Scott C. Donnelly - Chairman, CEO & President
Sure, Jason.
Look, this machine was designed as an aircraft that would be ideally suited to the oil and gas market.
We still think it's a great oil and gas machine.
Obviously, that market is in a very difficult spot right now.
As oil prices have come up a little bit, it's probably starting to get a little better.
We've seen some activity in the lighter end into that segment but still very, very weak.
And as you know, there's an awful lot of equipment out there sort of on the sideline, so that it's going to take some time from sort of the lag between oil and gas recovering and absorption of what's out there before you'll see a lot of new aircraft orders, I think.

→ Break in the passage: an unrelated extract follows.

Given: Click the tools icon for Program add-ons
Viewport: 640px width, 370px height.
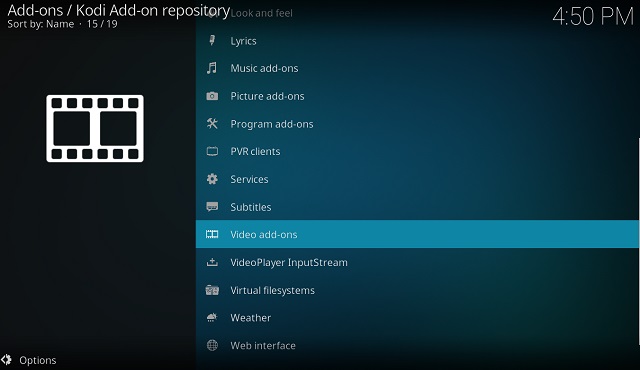Looking at the screenshot, I should 212,124.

But we continue to talk to those customers.
They still are very much in our focus.
There's still a lot of interest around the 525 for that market, but the timing is still to be determined.
In the meantime, we certainly are -- continue to look at the VVIP market, governments, troop transport and other sort of utility applications for an aircraft of that performance envelope.
So we're certainly not dropping our focus on the oil and gas customers.
It's -- but the timing will be an issue, so we still are working hard at those other markets.
Operator
Your next question comes from the line of Seth Seifman from JPMorgan.
Seth Michael Seifman - Senior Equity Research Analyst
I wonder if we could talk a little bit about the Industrial business, and it looks like we started off the year with expectations for organic growth maybe in a -- close to 5% range.
And there's been some currency headwinds year-to-date but it seemed to be a little bit short of that so far.
So talk about the dynamics in the different business and what you expect in the second half.
Scott C. Donnelly - Chairman, CEO & President
So I think if you look at the constituent parts, obviously, automotive right now is more flattish.
So there's a little bit of difference region to region.
North American auto is down a bit.
So I think getting any kind of significant growth on the Kautex side right now is probably unlikely just given the nature of what's going on in the automotive segment.
The business is still performing well.
I think our execution in terms of manufacturing operations and key measures like scrap and operational efficiencies and uptime are all positive.
So we're seeing good performance from the business, but we're not going to see a lot of top line growth in the current automotive environment.
Around the vehicle side of the business, I think that for the most part, our order rates are good in the core of what we've had, both in golf and our ground support equipment businesses and the industrial Cushman product lines, so I don't think there's anything out of the ordinary there.
Obviously, most of the growth is driven by the Arctic Cat deal.
And our focus there continues to be, as we talked about, really moving a lot of the older inventory out of the channel.
That's gone very well, frankly, and really, at this point, focused on getting new products and getting those launched and getting the dealer channel set up to take on a lot of that new product.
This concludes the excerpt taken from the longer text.